**PROMPT:** Switch "particular" to "specific" in the records from the first line up to and including the line with "What do you see at coordinates (964, 20)". Return only those lines, with everything else unchanged.

>> start

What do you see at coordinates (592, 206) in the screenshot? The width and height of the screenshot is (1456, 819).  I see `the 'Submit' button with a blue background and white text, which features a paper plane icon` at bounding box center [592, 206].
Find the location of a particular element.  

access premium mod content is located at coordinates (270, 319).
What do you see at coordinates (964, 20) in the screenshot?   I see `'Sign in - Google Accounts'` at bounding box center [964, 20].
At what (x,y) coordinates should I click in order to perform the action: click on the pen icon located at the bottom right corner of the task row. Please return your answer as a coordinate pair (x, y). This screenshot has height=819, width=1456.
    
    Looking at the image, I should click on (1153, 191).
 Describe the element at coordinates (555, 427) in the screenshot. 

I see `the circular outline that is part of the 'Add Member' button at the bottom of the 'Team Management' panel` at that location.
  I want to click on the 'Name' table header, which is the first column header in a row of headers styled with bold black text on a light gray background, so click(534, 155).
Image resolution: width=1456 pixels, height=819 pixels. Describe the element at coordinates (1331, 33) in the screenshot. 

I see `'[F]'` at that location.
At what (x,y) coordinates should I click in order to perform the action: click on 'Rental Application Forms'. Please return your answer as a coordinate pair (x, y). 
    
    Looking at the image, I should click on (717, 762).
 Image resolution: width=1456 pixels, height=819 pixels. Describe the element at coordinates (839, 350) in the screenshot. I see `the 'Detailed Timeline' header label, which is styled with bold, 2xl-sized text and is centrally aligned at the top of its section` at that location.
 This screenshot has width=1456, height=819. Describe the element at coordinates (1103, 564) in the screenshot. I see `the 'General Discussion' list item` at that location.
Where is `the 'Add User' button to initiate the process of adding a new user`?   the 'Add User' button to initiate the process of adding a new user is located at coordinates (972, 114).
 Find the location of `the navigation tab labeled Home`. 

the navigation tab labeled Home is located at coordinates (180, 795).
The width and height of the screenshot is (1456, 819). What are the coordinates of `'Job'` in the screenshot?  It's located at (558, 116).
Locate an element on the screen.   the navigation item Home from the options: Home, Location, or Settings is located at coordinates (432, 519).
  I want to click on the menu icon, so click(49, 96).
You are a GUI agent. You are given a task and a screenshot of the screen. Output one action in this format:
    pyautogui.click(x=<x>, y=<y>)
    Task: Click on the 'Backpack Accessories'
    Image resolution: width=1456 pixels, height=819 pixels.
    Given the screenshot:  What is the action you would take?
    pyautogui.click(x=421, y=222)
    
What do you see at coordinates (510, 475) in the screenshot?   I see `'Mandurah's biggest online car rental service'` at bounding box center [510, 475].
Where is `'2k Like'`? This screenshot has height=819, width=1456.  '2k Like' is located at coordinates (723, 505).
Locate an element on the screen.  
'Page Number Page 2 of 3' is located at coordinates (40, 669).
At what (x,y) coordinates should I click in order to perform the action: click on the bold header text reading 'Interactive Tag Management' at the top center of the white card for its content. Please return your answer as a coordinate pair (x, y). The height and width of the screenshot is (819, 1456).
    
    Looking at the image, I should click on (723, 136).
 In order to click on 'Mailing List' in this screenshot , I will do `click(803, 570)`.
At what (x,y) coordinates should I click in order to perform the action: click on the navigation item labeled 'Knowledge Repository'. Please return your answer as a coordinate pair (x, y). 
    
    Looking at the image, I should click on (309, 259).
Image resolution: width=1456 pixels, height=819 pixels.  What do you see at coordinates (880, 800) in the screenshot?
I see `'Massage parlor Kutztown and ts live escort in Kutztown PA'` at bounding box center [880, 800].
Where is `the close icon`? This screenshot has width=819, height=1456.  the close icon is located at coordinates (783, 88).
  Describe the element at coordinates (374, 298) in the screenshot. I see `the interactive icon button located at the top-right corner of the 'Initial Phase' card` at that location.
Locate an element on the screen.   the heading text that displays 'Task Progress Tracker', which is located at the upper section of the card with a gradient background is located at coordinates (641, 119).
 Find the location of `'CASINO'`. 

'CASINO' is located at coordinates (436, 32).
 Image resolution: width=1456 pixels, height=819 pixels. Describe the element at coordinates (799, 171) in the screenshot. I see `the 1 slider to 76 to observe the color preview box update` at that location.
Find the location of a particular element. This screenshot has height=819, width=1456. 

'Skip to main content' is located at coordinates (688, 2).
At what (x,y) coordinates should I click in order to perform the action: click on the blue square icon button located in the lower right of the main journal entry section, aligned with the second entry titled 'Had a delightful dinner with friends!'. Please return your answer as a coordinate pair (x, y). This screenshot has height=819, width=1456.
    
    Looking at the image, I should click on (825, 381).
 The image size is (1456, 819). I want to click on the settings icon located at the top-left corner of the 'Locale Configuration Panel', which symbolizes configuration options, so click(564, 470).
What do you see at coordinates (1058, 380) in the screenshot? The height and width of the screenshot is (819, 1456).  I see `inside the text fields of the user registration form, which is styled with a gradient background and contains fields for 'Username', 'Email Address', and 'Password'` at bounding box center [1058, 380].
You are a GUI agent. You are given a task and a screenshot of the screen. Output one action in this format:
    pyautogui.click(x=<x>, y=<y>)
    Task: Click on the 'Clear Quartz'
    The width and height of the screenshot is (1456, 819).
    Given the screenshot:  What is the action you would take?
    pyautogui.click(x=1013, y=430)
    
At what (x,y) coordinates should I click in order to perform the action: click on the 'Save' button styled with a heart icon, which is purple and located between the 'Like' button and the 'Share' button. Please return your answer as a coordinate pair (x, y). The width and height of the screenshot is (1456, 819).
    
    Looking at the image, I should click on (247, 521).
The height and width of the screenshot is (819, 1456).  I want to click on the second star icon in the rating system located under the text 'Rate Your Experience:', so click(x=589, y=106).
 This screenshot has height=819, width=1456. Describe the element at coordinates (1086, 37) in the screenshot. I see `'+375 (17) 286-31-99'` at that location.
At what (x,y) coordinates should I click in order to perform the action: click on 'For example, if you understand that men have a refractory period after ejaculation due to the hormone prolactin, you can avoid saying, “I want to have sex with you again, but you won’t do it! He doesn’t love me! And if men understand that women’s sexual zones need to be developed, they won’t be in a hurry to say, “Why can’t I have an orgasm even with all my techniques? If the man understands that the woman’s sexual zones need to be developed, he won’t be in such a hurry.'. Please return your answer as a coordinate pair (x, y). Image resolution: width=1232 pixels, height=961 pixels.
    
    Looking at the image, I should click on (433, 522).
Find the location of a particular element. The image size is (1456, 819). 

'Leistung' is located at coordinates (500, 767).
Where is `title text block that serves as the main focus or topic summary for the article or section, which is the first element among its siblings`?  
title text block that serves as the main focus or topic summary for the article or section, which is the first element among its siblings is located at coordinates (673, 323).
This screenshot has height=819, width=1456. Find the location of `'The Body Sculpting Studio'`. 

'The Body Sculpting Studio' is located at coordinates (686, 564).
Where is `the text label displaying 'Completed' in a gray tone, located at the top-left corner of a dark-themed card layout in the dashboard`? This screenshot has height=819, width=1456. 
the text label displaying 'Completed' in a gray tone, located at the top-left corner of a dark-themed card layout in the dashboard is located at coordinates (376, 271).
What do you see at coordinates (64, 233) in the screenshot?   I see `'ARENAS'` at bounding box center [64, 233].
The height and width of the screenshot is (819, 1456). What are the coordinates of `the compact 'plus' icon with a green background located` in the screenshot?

>> end

**IN RESPONSE:**
What do you see at coordinates (592, 206) in the screenshot? The width and height of the screenshot is (1456, 819).  I see `the 'Submit' button with a blue background and white text, which features a paper plane icon` at bounding box center [592, 206].
Find the location of a specific element.  

access premium mod content is located at coordinates (270, 319).
What do you see at coordinates (964, 20) in the screenshot?   I see `'Sign in - Google Accounts'` at bounding box center [964, 20].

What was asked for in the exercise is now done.